Problem: Please print every line of the material below exactly.

= Beginning of Section =

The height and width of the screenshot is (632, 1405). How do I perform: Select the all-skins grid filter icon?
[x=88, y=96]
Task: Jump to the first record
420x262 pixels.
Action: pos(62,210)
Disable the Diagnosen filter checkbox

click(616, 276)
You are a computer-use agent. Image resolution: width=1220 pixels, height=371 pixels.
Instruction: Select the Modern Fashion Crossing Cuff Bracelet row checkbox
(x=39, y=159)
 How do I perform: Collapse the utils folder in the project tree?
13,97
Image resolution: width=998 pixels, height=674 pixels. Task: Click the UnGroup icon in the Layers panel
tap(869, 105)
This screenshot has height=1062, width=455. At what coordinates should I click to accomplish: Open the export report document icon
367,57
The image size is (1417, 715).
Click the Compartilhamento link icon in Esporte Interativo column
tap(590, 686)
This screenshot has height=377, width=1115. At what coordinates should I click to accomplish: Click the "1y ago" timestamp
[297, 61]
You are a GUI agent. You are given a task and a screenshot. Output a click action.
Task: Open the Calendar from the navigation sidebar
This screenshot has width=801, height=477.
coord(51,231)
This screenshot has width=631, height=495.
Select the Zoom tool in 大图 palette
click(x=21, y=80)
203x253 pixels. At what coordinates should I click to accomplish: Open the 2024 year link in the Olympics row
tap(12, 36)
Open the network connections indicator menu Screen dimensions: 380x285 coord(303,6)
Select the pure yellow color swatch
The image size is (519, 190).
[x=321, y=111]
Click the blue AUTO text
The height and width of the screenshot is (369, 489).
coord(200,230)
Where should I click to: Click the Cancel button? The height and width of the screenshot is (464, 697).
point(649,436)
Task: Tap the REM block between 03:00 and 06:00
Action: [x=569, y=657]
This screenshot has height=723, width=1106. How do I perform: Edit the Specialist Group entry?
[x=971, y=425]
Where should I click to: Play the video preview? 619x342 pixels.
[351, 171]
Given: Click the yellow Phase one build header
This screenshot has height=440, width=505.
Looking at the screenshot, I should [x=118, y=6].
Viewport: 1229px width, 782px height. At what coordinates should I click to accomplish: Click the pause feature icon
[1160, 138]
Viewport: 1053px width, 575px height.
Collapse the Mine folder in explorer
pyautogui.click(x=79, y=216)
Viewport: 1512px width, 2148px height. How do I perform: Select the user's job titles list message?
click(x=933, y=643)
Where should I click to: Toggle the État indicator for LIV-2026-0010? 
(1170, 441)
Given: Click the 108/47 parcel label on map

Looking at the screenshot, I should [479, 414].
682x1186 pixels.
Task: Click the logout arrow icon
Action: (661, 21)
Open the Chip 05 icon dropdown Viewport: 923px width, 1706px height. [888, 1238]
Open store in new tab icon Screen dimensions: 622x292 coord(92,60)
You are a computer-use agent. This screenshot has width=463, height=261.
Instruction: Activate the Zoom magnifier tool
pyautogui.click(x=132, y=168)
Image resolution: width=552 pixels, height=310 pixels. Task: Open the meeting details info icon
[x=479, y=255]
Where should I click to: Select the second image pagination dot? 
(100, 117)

= End of Section =

Your response:
The height and width of the screenshot is (632, 1405). How do I perform: Select the all-skins grid filter icon?
[x=88, y=96]
Task: Jump to the first record
420x262 pixels.
Action: pos(62,210)
Disable the Diagnosen filter checkbox

click(616, 276)
You are a computer-use agent. Image resolution: width=1220 pixels, height=371 pixels.
Instruction: Select the Modern Fashion Crossing Cuff Bracelet row checkbox
(x=39, y=159)
 How do I perform: Collapse the utils folder in the project tree?
13,97
Image resolution: width=998 pixels, height=674 pixels. Task: Click the UnGroup icon in the Layers panel
tap(869, 105)
This screenshot has height=1062, width=455. At what coordinates should I click to accomplish: Open the export report document icon
367,57
The image size is (1417, 715).
Click the Compartilhamento link icon in Esporte Interativo column
tap(590, 686)
This screenshot has height=377, width=1115. At what coordinates should I click to accomplish: Click the "1y ago" timestamp
[297, 61]
You are a GUI agent. You are given a task and a screenshot. Output a click action.
Task: Open the Calendar from the navigation sidebar
This screenshot has width=801, height=477.
coord(51,231)
This screenshot has width=631, height=495.
Select the Zoom tool in 大图 palette
click(x=21, y=80)
203x253 pixels. At what coordinates should I click to accomplish: Open the 2024 year link in the Olympics row
tap(12, 36)
Open the network connections indicator menu Screen dimensions: 380x285 coord(303,6)
Select the pure yellow color swatch
The image size is (519, 190).
[x=321, y=111]
Click the blue AUTO text
The height and width of the screenshot is (369, 489).
coord(200,230)
Where should I click to: Click the Cancel button? The height and width of the screenshot is (464, 697).
point(649,436)
Task: Tap the REM block between 03:00 and 06:00
Action: [x=569, y=657]
This screenshot has height=723, width=1106. How do I perform: Edit the Specialist Group entry?
[x=971, y=425]
Where should I click to: Play the video preview? 619x342 pixels.
[351, 171]
Given: Click the yellow Phase one build header
This screenshot has height=440, width=505.
Looking at the screenshot, I should [x=118, y=6].
Viewport: 1229px width, 782px height. At what coordinates should I click to accomplish: Click the pause feature icon
[1160, 138]
Viewport: 1053px width, 575px height.
Collapse the Mine folder in explorer
pyautogui.click(x=79, y=216)
Viewport: 1512px width, 2148px height. How do I perform: Select the user's job titles list message?
click(x=933, y=643)
Where should I click to: Toggle the État indicator for LIV-2026-0010? 
(1170, 441)
Given: Click the 108/47 parcel label on map

Looking at the screenshot, I should [479, 414].
682x1186 pixels.
Task: Click the logout arrow icon
Action: (661, 21)
Open the Chip 05 icon dropdown Viewport: 923px width, 1706px height. [888, 1238]
Open store in new tab icon Screen dimensions: 622x292 coord(92,60)
You are a computer-use agent. This screenshot has width=463, height=261.
Instruction: Activate the Zoom magnifier tool
pyautogui.click(x=132, y=168)
Image resolution: width=552 pixels, height=310 pixels. Task: Open the meeting details info icon
[x=479, y=255]
Where should I click to: Select the second image pagination dot? 
(100, 117)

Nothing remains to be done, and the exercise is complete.